_TEXT BLOCK:_
◆ ◆ ◆ ◆ ◆
Personally I've been on adderall for the better part of 20 years. I went
through a bunch of different meds after getting a diagnosis and I regularly
try other medicaitons (once a year or so) to see if other medications may work
better (your body changes over time as does your tolerances).

If you can get by without medication then that's great. For those of us that
can't, there is a large number of options.

This video series taught me a lot about my own condition:
[https://www.youtube.com/playlist?list=PLzBixSjmbc8eFl6UX5_wW...](https://www.youtube.com/playlist?list=PLzBixSjmbc8eFl6UX5_wWGP8i0mAs-
cvY)

------
charlesju
I also have this problem. Here are some tips I've found useful.

\-- When possible, do things that you're passionate about. Develop your
passions and try to work within those constraints.

\-- Have a single monitor

\-- Create a TODO list. Also start the day or working session with planning.

\-- When tackling new problems, try to do the easiest tasks first to build
momentum, before tackling harder tasks

\-- Break down tasks into the smallest components and do them one at a time

\-- Give yourself a reward for doing a small section of tasks (ie. watch a YT
video)

\-- Develop your self confidence and create a strong passion for competition,
that's driven me past a lot of my attention problems

------
packetpirate
I don't take any medication for it, but music can help, and over the years,
I've gotten better at focusing by simply willing myself to do it. There are
definitely a lot of days when I'll end up blankly staring at my screen for an
hour while my mind runs through a bunch of unrelated information, but I'm
stubborn and have been able to push through this the majority of the time.
◆ ◆ ◆ ◆ ◆
_DATASET CONTENT:_
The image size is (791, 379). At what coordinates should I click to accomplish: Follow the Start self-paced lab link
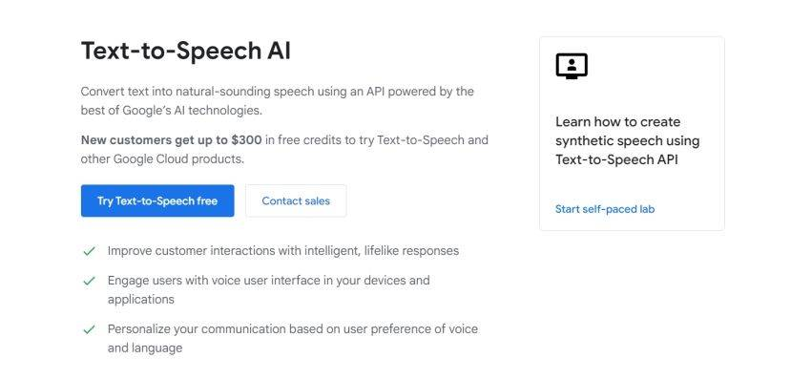(x=605, y=209)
◆ ◆ ◆ ◆ ◆
_INSTRUCTIONS TO FOLLOW:_ Quote the thread from "This video series" to "session with planning." word for word.

_SOLUTION FOR THIS TASK:_
This video series taught me a lot about my own condition:
[https://www.youtube.com/playlist?list=PLzBixSjmbc8eFl6UX5_wW...](https://www.youtube.com/playlist?list=PLzBixSjmbc8eFl6UX5_wWGP8i0mAs-
cvY)

------
charlesju
I also have this problem. Here are some tips I've found useful.

\-- When possible, do things that you're passionate about. Develop your
passions and try to work within those constraints.

\-- Have a single monitor

\-- Create a TODO list. Also start the day or working session with planning.